◆ Exercise prompt
Each line of the data must reappear exactly in your answer, with no images included.

*** Begin section ***

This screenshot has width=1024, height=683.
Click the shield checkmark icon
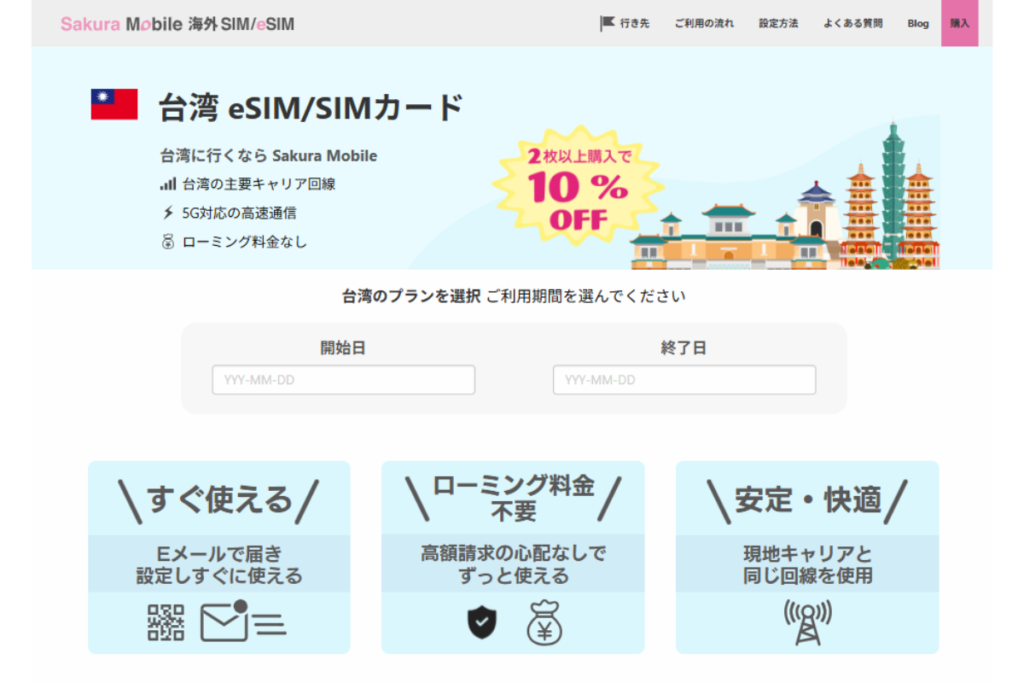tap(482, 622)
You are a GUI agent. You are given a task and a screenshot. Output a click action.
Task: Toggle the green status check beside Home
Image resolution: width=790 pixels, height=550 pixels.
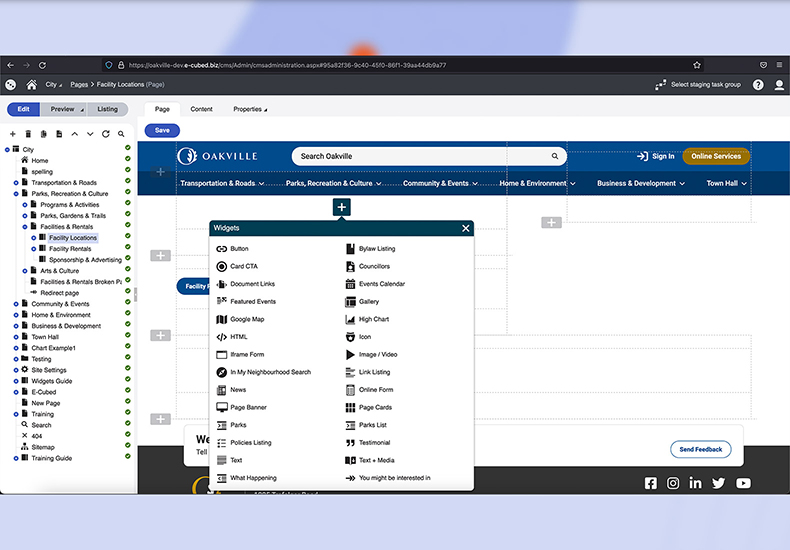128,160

*** End section ***

◆ Solution to this problem
This screenshot has width=1024, height=683.
Click the shield checkmark icon
tap(482, 622)
You are a GUI agent. You are given a task and a screenshot. Output a click action.
Task: Toggle the green status check beside Home
Image resolution: width=790 pixels, height=550 pixels.
128,160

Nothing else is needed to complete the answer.